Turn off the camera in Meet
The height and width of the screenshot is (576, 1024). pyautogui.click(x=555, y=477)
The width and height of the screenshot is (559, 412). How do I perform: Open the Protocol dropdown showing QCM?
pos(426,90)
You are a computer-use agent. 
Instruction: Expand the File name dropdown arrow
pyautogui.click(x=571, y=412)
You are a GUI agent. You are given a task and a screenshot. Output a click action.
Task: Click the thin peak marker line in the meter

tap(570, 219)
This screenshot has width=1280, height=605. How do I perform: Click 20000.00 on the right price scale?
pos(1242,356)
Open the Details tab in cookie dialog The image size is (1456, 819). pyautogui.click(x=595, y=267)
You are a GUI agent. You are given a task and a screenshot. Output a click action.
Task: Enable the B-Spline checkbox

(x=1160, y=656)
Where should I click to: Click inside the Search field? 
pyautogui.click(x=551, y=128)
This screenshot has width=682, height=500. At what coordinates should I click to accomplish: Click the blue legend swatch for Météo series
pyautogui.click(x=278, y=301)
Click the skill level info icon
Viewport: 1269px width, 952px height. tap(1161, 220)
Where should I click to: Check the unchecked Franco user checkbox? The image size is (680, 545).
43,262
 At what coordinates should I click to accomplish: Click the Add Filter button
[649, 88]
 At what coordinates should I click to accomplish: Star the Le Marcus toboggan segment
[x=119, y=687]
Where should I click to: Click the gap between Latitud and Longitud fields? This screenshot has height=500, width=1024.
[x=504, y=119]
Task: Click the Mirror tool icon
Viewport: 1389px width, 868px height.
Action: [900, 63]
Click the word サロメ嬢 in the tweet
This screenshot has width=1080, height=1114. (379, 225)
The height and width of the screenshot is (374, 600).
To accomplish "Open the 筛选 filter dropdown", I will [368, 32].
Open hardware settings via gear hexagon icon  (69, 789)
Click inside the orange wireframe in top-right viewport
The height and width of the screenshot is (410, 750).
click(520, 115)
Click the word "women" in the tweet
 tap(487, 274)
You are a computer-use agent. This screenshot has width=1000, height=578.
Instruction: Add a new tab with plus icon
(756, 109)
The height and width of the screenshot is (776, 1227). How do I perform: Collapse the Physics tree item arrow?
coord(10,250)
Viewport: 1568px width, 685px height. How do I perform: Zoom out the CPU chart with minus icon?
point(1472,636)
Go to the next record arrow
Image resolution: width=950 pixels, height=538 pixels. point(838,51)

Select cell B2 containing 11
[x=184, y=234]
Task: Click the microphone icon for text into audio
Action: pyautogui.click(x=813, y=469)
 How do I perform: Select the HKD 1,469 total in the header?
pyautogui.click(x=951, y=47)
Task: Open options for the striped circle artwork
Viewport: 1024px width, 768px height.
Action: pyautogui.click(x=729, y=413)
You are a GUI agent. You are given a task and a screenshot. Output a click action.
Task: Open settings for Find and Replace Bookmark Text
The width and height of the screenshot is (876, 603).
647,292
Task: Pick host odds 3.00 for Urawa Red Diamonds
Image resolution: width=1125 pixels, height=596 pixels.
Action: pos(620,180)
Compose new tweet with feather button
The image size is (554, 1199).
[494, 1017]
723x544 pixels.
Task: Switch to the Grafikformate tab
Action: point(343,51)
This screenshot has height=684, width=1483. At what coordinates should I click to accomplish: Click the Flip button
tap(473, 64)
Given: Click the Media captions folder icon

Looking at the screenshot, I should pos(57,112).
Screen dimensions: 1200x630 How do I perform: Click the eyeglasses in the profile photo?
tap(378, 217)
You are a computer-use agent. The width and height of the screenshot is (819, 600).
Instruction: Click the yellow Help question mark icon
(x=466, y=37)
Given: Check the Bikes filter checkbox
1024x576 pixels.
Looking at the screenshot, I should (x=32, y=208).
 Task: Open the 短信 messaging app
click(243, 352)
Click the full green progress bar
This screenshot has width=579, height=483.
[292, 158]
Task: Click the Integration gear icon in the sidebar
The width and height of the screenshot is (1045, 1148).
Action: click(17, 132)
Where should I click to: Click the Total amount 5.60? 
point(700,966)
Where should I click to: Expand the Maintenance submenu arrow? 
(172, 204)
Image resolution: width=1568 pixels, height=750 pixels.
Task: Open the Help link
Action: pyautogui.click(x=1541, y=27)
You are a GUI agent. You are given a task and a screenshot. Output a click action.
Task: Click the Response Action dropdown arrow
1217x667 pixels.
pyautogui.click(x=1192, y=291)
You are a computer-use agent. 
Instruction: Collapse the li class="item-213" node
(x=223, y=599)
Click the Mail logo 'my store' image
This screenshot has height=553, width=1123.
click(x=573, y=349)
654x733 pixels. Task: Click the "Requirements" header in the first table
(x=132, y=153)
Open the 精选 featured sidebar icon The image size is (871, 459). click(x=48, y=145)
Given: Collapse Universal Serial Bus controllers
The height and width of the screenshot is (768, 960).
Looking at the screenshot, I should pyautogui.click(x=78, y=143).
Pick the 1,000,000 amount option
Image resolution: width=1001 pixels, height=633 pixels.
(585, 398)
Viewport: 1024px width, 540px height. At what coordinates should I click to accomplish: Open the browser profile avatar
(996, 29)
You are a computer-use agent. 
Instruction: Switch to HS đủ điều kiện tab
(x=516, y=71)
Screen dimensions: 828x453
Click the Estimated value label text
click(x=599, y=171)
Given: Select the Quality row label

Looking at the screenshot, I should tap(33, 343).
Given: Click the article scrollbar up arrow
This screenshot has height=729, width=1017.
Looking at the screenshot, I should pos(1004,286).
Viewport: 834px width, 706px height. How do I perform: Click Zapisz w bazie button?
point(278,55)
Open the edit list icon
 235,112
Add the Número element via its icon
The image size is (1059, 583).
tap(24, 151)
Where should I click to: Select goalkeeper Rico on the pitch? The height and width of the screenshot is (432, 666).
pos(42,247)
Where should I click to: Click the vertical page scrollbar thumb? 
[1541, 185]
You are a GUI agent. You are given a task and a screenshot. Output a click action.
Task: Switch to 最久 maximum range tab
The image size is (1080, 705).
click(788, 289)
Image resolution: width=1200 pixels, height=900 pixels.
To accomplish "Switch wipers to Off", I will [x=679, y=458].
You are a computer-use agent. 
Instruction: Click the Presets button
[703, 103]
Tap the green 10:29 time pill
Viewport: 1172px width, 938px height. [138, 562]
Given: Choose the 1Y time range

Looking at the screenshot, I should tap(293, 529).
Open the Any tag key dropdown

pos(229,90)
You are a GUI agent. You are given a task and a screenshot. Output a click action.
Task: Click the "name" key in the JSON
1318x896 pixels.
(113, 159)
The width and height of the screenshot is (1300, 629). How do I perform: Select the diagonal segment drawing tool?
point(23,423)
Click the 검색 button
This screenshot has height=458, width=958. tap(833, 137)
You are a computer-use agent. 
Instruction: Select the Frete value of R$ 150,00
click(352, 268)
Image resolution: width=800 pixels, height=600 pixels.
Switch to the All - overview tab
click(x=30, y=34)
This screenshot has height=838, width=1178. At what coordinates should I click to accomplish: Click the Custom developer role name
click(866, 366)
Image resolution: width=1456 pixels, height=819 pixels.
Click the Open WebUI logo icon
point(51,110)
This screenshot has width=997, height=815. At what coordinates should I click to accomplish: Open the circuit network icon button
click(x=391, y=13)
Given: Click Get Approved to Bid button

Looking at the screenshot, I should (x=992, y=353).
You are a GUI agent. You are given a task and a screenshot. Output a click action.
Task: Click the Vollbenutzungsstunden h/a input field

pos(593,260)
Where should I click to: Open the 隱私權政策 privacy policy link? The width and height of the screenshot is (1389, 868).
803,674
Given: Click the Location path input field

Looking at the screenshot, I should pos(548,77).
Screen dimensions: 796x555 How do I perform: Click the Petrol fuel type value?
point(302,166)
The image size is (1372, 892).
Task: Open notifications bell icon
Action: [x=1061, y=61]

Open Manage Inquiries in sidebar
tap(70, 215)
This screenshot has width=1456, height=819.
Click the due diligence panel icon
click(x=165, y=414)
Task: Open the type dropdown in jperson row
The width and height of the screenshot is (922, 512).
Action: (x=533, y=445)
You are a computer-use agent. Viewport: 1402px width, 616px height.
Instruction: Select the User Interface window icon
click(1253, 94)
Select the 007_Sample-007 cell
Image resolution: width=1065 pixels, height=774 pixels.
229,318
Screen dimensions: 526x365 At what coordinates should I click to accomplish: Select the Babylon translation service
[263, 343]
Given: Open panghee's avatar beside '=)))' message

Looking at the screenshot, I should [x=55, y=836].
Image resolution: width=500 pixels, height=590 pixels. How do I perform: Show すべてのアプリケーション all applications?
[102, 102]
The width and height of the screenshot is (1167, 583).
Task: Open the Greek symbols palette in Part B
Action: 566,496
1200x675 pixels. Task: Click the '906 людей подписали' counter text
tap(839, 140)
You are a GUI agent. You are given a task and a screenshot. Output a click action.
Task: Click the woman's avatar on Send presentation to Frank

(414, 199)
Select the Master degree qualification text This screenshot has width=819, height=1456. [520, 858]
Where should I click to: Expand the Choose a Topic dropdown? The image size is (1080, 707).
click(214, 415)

—————

#### [What this task involves]
A line belongs in the answer if it contains the word "settings"; please copy each such line from the material.

#### [Answer section]
Open hardware settings via gear hexagon icon  (69, 789)
Task: Open settings for Find and Replace Bookmark Text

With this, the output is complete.